The childhood experience that determines spatial practices later develops its effects, proliferates, floods private and public spaces, undoes their readable surfaces, and creates with the planed city a 'metaphorical' or mobile city, like the one Kandinsky dreamed of: "a great city built according to all the rules of architecture and then suddenly shaken by a force that defies all calculation."
Michael de Certeau 1
Rhetoric, we may remember, was originally an art of space-of gesture and of staging-as well as an art of speech.
Victor Burgin 2
Stefan Chinov's new works attend to surface and volume, scale and the articulation of the space of its installation. Indeed, the works, while discrete objects, virtually fill the gallery space. But for the height of the gallery extending upward through two floors, claustrophobia might well result; that it does not is a tribute to Chinov's care in the planning and placement of the works in the installation, so that the space is used fully, but not used up.
Catler's Bench and His Wife's Bench are low, sprawling, more like benches for banqueting in the Etruscan manner than a conventional bench designed for sitting. One can actually sit on them, even in the gallery, contravening the convention of the space of gallery and museum in which the distal visual perception of objects is authorized and valorized, but the proximal tactile direct bodily experience of those obects is not authorized and is indeed forbidden. This opportunity to touch as well as see is crucial to the apprehension of Catler's Bench and His Wife's Bench, as the massive plywood forms appear rough, but are filled and sanded to a smooth surface. The cushions covering the upper surfaces of Catler's Bench and His Wife's Bench are three inch thick slabs of foam rubber covered with pale pink silk, evoking the decorum of a Victorian parlor or the bawdiness of a bordello, forming an oppositional pair with the industrial feel of the plywood, which seems to have been procured from a construction site where it might have been intended for making forms for site-placed concrete. Jejune observation though it is, it is difficult to read the soft pink silk as other that female in resonance, and the hard, rough plywood as other than male in resonance. His Wife's Bench is the longer of the two benches, with an angular dogleg bend; its fabric more textured. Catler's Bench is shorter, rectangular; its fabric smoother. The referent of the 'his' of His Wife's Bench is indeterminate: does the 'his' refer to the artist (whose wife is the referent of Head (Vessela), the portrait head on the plaster shelf above His Wife's Bench), or to Catler (the artist's wife's dissertation supervisor, Anthony Catler). Any number of narratives, from a comedy of errors to a mystery of Byzantine complexity, might derive from this situation.

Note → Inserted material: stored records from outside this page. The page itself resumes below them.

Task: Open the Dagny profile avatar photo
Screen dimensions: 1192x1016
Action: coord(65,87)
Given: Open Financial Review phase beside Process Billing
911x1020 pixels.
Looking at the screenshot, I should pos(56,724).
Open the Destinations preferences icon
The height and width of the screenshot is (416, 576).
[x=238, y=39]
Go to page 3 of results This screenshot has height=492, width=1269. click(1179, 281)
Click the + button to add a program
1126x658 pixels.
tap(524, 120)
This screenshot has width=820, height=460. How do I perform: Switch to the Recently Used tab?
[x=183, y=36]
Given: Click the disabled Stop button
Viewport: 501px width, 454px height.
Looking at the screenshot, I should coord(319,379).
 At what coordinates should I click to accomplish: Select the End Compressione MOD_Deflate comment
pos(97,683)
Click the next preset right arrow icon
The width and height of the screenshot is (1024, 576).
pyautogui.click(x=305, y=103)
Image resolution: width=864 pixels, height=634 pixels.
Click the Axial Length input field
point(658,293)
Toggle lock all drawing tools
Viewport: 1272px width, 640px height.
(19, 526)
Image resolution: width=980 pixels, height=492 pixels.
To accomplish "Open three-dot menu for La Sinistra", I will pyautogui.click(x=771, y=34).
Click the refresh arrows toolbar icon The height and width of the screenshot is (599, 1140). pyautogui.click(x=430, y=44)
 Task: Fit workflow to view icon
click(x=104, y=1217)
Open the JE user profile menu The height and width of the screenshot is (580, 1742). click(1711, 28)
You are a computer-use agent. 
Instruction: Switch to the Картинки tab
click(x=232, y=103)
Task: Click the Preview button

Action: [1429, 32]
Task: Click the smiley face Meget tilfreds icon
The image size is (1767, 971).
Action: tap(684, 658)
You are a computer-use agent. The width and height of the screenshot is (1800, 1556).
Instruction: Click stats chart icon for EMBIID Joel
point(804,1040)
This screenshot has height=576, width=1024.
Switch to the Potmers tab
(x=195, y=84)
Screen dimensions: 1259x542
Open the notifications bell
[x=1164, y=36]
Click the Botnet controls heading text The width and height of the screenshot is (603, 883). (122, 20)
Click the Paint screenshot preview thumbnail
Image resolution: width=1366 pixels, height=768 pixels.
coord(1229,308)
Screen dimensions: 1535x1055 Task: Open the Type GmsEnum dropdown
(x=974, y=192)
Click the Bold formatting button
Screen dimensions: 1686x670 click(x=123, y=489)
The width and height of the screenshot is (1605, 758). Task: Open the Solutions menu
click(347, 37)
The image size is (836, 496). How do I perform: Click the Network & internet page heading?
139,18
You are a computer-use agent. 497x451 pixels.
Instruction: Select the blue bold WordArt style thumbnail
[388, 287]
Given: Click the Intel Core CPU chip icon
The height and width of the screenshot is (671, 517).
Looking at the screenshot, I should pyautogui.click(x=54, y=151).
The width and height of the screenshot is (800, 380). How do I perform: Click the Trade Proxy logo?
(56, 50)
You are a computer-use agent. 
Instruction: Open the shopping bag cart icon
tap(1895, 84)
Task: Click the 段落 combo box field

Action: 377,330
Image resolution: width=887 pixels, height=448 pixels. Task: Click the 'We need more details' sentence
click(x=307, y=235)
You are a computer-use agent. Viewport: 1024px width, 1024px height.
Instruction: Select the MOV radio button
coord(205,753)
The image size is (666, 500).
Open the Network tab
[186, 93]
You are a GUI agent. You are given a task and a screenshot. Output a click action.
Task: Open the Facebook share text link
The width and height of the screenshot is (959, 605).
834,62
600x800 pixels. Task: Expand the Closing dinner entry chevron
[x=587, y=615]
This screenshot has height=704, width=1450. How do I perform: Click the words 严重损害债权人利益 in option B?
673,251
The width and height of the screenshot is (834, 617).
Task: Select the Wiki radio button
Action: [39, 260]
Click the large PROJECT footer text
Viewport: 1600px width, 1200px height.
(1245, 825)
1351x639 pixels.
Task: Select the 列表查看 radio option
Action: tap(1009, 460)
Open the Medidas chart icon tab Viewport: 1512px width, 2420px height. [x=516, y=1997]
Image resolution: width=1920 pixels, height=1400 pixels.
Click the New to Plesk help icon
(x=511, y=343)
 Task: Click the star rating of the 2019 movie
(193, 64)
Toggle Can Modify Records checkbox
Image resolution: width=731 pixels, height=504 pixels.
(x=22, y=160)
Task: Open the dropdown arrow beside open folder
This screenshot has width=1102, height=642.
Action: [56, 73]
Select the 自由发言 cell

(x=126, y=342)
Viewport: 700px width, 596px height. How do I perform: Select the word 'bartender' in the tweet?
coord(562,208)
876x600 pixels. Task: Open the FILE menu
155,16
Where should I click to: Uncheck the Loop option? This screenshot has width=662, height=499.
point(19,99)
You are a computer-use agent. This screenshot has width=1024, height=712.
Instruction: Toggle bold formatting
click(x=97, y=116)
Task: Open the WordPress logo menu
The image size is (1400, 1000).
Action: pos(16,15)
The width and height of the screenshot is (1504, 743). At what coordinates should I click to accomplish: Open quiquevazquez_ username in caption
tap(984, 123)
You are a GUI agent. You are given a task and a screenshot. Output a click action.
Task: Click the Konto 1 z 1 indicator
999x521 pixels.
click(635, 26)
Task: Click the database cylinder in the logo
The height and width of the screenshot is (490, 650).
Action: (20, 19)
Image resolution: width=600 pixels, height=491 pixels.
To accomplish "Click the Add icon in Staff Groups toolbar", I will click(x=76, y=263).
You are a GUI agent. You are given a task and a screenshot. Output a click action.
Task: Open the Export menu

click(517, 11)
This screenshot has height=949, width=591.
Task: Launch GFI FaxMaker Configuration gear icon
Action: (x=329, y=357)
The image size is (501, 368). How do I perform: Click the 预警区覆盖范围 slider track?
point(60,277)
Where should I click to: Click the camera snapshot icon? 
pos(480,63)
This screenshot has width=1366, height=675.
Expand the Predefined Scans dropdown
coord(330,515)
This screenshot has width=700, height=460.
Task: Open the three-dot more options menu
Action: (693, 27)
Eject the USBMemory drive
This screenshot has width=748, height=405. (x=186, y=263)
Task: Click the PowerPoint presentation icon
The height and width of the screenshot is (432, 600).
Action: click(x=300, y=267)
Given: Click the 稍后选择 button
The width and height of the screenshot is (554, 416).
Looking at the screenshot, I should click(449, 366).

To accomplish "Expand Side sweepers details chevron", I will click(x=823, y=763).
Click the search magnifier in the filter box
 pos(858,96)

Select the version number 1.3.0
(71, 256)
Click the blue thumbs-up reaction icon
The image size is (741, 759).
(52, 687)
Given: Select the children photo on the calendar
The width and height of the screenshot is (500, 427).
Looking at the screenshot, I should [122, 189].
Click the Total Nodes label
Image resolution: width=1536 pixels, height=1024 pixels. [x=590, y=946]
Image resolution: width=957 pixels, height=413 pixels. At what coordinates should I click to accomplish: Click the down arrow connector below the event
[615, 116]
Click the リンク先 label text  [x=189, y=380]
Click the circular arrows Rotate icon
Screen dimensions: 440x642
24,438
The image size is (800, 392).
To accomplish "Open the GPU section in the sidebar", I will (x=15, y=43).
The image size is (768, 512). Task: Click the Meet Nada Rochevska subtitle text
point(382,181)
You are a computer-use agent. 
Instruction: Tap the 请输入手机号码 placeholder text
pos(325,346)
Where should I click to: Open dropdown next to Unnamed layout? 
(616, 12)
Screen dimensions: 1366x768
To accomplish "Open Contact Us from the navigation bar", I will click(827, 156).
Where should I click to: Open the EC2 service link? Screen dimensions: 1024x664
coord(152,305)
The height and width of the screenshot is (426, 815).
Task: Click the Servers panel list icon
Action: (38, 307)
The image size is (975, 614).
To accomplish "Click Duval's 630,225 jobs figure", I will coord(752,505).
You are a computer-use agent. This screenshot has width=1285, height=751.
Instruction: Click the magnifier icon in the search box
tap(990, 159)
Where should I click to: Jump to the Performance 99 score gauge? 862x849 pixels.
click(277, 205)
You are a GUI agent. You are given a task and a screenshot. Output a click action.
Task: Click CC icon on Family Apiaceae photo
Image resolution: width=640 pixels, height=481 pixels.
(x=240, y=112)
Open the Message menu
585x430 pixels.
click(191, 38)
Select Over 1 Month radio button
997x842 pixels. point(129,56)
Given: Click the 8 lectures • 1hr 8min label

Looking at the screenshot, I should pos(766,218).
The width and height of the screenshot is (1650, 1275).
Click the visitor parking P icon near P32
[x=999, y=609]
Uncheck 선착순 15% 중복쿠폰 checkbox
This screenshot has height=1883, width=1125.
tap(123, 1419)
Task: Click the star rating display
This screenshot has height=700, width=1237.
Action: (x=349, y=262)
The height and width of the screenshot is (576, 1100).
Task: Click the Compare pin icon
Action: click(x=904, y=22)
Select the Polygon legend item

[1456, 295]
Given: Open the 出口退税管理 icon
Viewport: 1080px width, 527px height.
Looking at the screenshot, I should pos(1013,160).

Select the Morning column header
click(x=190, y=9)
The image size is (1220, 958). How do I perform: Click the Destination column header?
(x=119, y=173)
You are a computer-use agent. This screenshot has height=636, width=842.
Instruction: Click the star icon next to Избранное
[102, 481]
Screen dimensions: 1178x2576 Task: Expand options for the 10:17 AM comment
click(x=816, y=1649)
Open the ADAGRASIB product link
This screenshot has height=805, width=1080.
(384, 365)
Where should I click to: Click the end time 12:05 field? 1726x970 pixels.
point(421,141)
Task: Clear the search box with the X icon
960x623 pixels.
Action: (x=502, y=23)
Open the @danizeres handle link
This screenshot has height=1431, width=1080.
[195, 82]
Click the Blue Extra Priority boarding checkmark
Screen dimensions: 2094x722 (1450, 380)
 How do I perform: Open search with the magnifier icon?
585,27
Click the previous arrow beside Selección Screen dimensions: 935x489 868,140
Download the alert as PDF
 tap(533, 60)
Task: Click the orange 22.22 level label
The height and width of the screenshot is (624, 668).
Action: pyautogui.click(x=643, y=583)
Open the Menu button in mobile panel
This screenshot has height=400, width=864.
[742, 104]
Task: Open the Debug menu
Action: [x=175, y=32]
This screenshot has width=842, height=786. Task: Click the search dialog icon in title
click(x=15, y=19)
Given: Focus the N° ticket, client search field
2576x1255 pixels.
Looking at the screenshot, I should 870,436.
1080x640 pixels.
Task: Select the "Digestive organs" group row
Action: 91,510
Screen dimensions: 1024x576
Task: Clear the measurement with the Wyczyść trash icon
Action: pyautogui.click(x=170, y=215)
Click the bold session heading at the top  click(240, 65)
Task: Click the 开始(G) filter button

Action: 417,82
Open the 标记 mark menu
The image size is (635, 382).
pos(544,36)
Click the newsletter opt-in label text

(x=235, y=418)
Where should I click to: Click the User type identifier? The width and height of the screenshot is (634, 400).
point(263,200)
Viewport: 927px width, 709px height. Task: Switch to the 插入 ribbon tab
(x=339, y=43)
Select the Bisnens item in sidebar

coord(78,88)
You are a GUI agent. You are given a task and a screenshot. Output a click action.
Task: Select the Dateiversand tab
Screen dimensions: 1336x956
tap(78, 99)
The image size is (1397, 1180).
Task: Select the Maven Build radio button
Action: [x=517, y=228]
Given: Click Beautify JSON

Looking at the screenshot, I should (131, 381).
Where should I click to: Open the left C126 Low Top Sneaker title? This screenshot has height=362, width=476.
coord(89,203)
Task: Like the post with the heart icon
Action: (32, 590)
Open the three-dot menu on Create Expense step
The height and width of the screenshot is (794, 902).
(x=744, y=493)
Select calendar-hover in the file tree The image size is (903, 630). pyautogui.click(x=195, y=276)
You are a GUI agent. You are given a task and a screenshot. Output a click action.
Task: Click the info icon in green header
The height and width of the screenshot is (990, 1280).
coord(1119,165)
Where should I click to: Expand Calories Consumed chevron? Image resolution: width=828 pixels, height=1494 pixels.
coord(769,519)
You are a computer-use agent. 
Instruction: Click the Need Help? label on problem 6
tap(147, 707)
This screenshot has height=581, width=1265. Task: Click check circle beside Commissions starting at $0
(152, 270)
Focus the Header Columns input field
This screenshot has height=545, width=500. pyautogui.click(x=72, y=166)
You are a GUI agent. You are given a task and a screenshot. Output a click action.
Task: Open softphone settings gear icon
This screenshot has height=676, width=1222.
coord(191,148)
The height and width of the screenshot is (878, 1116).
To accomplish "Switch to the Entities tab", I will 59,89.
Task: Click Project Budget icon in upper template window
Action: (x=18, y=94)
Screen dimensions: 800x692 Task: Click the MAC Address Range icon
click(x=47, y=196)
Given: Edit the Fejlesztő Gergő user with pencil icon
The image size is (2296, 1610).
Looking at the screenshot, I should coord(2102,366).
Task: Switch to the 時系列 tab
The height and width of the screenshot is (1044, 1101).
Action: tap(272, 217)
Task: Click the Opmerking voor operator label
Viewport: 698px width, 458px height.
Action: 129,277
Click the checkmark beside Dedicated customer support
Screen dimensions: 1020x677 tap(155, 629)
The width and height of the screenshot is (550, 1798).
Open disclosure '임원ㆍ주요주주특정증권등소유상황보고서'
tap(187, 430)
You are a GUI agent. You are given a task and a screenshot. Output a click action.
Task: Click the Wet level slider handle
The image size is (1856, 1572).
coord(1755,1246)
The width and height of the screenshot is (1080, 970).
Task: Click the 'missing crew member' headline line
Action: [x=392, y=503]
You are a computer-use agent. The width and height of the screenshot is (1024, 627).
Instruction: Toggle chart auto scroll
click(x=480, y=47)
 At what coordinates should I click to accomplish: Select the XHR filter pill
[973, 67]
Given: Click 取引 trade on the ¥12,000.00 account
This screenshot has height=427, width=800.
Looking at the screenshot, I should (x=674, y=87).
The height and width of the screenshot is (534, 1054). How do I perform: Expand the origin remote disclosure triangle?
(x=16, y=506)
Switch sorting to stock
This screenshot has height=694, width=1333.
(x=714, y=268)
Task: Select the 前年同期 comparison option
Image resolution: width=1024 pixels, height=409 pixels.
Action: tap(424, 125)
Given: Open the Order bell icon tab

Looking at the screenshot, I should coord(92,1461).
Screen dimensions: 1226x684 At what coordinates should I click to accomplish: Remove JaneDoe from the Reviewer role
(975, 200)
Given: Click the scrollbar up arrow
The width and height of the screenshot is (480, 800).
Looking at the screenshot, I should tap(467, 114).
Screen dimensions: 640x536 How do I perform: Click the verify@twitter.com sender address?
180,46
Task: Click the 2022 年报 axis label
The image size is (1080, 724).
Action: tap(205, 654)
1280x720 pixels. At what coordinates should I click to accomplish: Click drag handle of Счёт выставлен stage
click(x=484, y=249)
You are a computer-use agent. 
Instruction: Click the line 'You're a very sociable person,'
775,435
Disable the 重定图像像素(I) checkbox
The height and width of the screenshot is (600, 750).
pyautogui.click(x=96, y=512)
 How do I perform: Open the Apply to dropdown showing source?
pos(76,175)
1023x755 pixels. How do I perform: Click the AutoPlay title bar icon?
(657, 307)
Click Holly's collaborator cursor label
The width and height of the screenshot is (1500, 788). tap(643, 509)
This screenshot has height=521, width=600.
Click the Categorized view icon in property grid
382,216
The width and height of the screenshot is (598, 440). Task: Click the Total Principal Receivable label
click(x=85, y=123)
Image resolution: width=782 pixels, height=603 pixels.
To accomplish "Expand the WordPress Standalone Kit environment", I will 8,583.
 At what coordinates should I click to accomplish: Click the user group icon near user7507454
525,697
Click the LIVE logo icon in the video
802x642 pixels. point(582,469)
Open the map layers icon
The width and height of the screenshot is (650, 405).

The figure-the body-is referenced by synecdoche: the part substitutes for the whole. Head (Vessela) has a disembodied head laying on its right side on its cast plaster shelf, Hub (Grant) has a wax cast of the back a head with the absent face seemingly buried in the cast plaster shelf supporting it. With their placement on three contiguous walls Hub, Hub (Grant), and Head (Vessela) triangulate the space of the gallery, and with the horizontal surfaces of their supporting shelves define an implied plane parallel to the gallery floor and the upper surfaces of Catler's Bench and His Wife's Bench. Unlike Hub (Grant), and Head (Vessela), Hub is not figurative, but is as abstract as a schematic industrial or architectural model. In plan, Hub is a parallelogram, open on two opposite long sides, closed on two opposite short sides, closed on the top and open on the bottom. From the intrinsic evidence of the works themselves, it is indeterminate whether Hub or Hub (Grant) is the antecedent instance. As a formal abstraction, one might suppose Hub to be the ur-case, the type which enabled the thematization of Hub (Grant) as a token or particular instance; conversely, one might suppose Hub to have been abstracted as the type or universal case from the token Hub (Grant). 3
Chinov cites two passages from Quintillian's Institutio oratoria. 'Figure' is defined as that which obtains when language is given a conformation other than what is ordinary or obvious, analogous to the positions one's body assumes when sitting, or laying down, or looking back, so that one's bodily gesture takes on a particular inflection.4 Quintillian's rhetorical figure of the analogy of figures of thought and of speech in rhetoric to the dispositions of the body qua figure is apt, and usefully recovered. Recovered, for too long it was obscured by the ascendency-indeed, the hegemony-of emphasis on the grammer and syntax of visual signification in the form of formalism writ large. To move beyond the grammer of the elements and principles of design is to recall-extending and shifting Quintillian's analogy-that the trivium also included rhetoric.
Stefan Chinov received the Bachelor of Fine Arts from the National Academy of the Arts, Sofia, Bulgaria, and the Master of Fine Arts from Southern Methodist University. He is Assistant Professor of Art at East Central University, Ada, Oklahoma. Recent exhibitions include: Faculty Projects 7: Stefan Chinov, Studio Gallery, Brookhaven College; MIX Series!: works by Stefan Chinov, Dallas Contemporary Visual Arts Center, 2002.